::: ВЫБРАННЫЙ ОТРЫВОК :::
При таком взгляде на вещи, разумеется, губернатор не мог нравиться обществу, и даже полиция горько сетовала на него за следующее. В то время на театре играли комедию Судовщикова «Неслыханное дело, или Честный секретарь», в которой квартальный выведен не совсем с выгодной стороны, и каждый раз, как только давалась эта пьеса, содержатель обязан был отправлять несколько билетов к полицеймейстеру, за что каждый раз и деньги были заплачены; а полицеймейстеру дан от губернатора приказ, чтобы эти билеты были раздаваемы квартальным по очереди и чтобы они были непременно в театре, а как сам губернатор всякий раз бывал в театре, то и мог видеть, исполняется ли его распоряжение. В этой комедии есть следующая сцена: квартальный, из дворян, у председателя, который жаловался, что он нездоров, выразился: «Отчего вы, ваше высокородие, не пригласите докторов?» — «Ох, боюсь я французов и немцев!» Квартальный говорит: «Коль в страхе вы себя французу поручить, У нас есть буточник, ужасно зол лечить.
Председатель.
Да разве медике ваш буточник учился?
Квартальный.
Нет-с, прежде в конюхах придворных находился.
А там какой-то был из немцев коновал,
Всю хиромантию и докторство он знал.
Там этот вкруг него всегда почти вертелся,
И медицины он препропасть насмотрелся.
Припарку ли сварить, проносное ли дать —
Все знает, и он мне старался помогать.
(Показывает на подбитый глаз.)
Председатель
А это что?
Квартальный.
За храбрость дали звезду.
(Смеясь.)
:::
* ЗАДАНИЕ *
Какую комедию, по словам отрывка, играли в то время на театре?
::: ИСХОДНЫЕ ДАННЫЕ :::
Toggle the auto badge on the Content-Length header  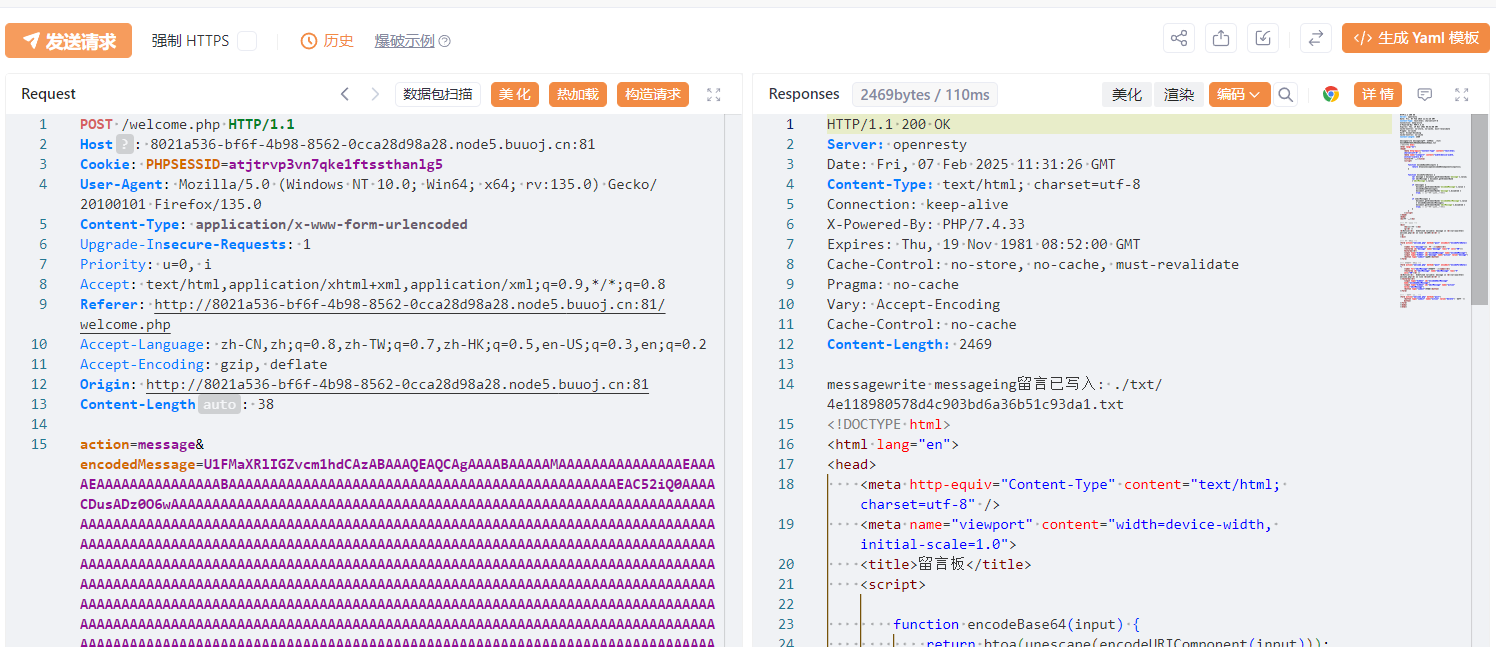click(x=220, y=404)
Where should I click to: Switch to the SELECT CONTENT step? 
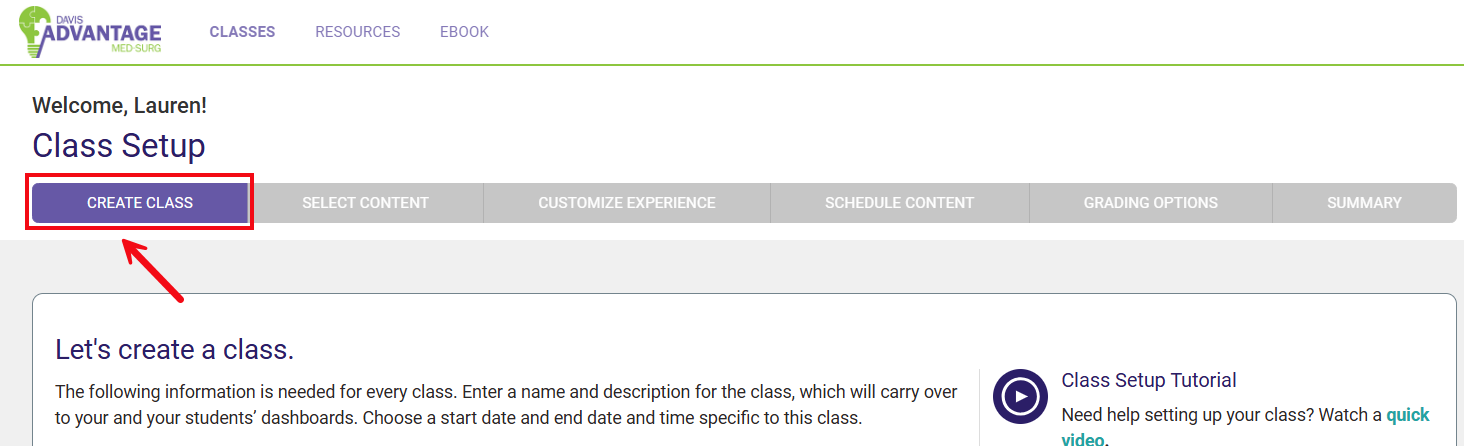365,203
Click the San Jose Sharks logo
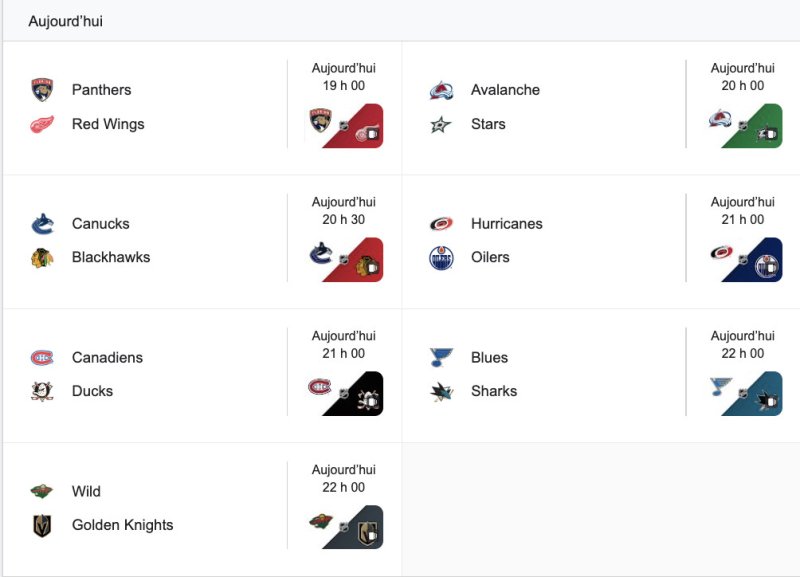Image resolution: width=800 pixels, height=577 pixels. (x=441, y=391)
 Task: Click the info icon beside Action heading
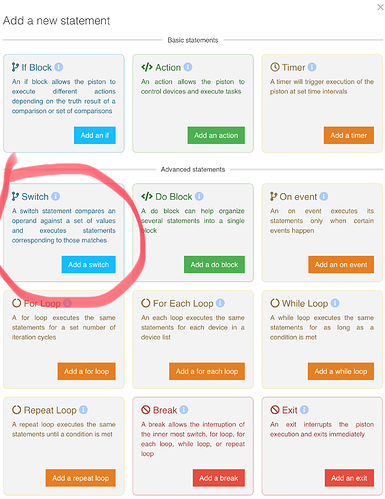point(188,67)
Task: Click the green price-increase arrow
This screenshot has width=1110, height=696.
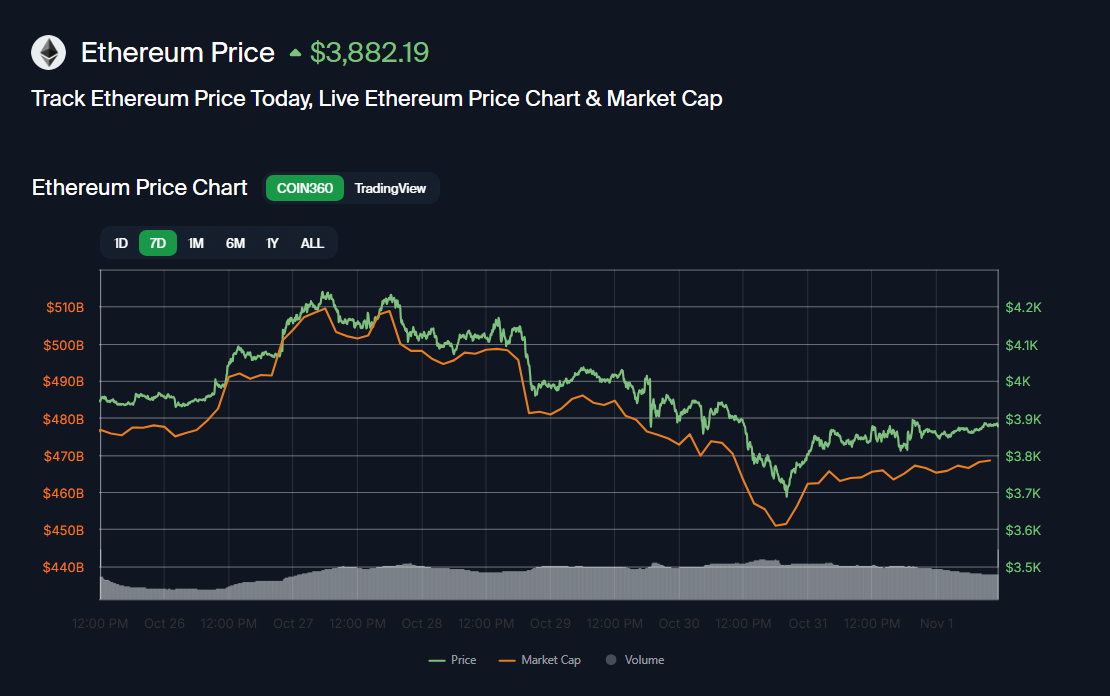Action: coord(295,52)
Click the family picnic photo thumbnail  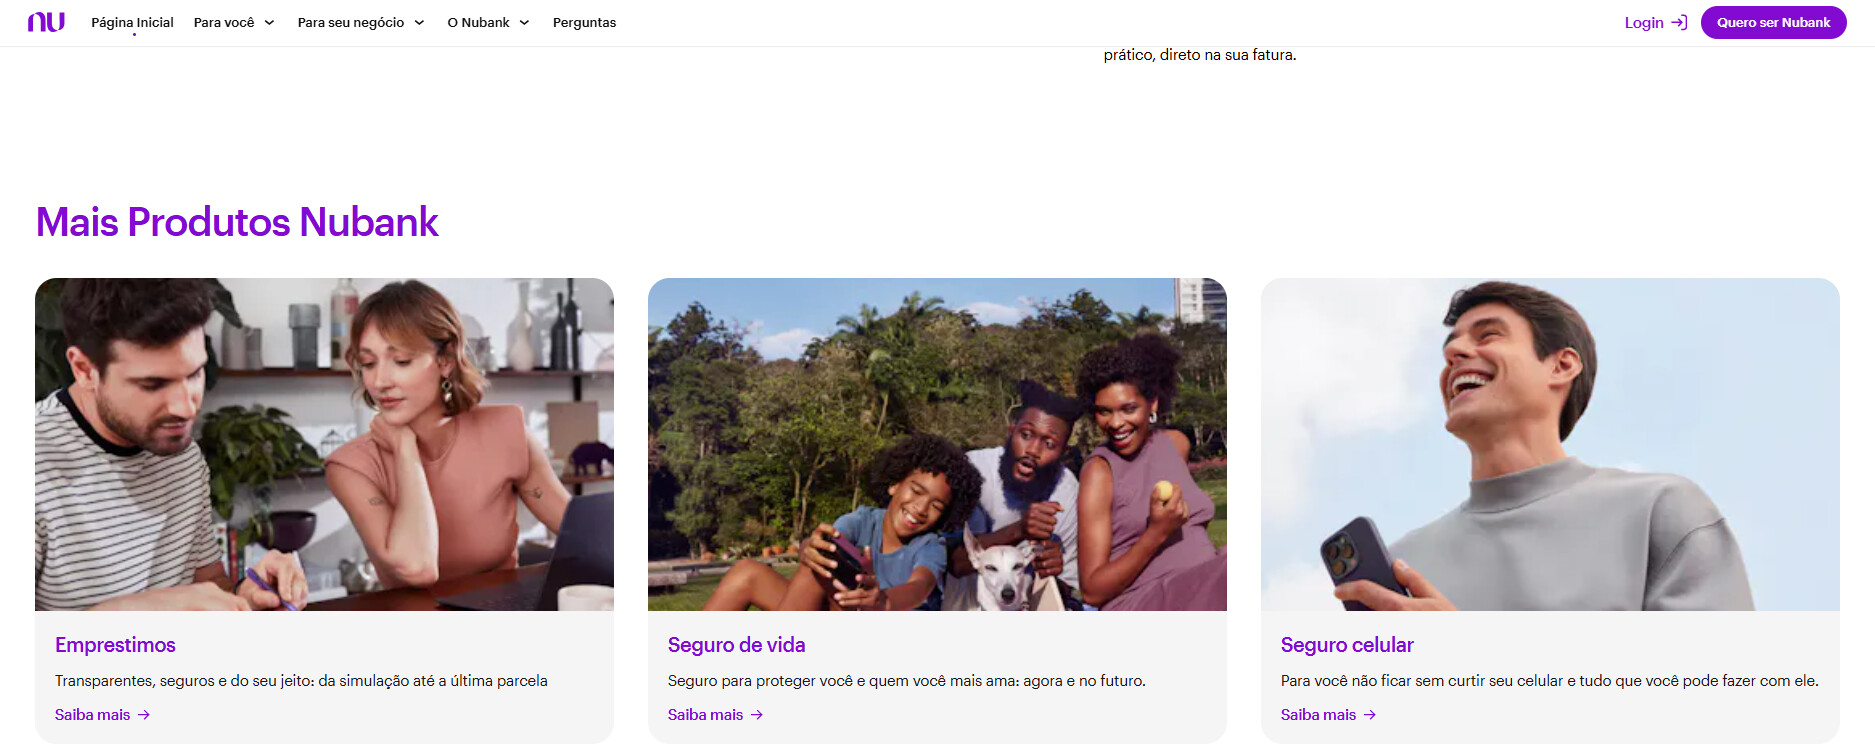[x=937, y=444]
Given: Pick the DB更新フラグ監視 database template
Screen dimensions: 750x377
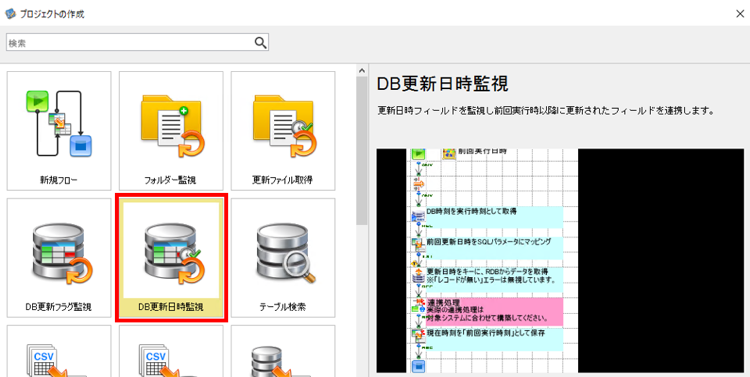Looking at the screenshot, I should [59, 258].
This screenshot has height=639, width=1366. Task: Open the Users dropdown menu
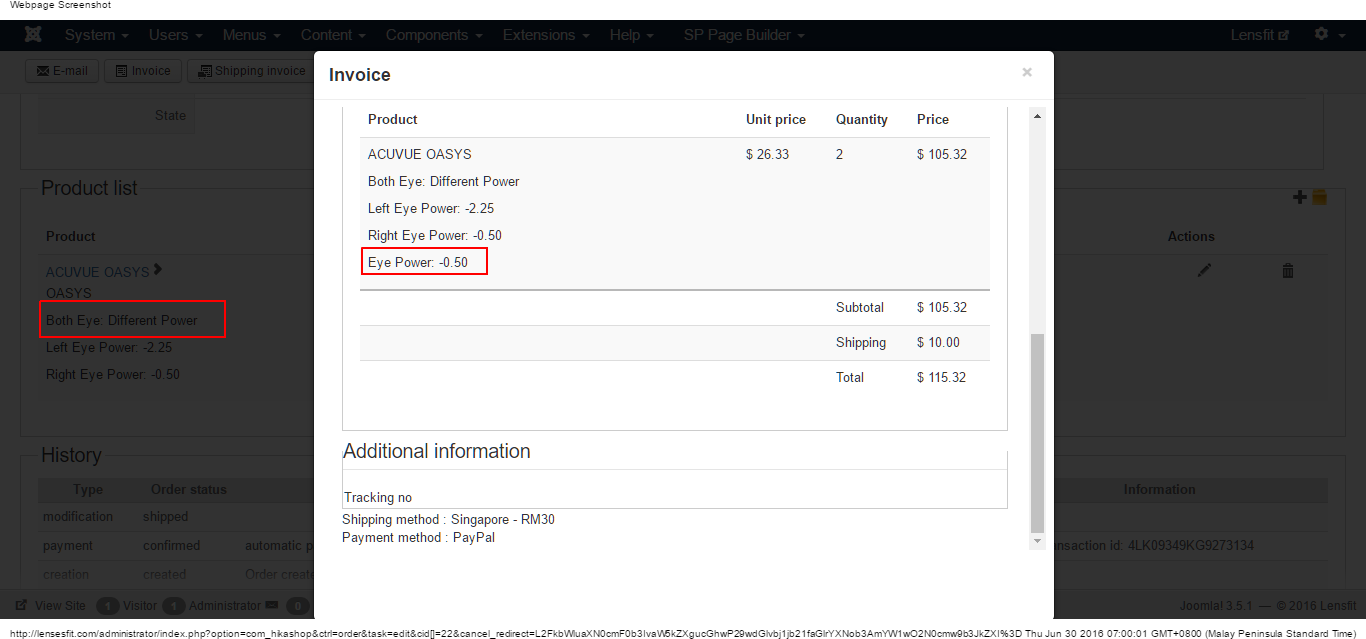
:::
* ОТВЕТ НИЖЕ *
Комедию Судовщикова «Неслыханное дело, или Честный секретарь».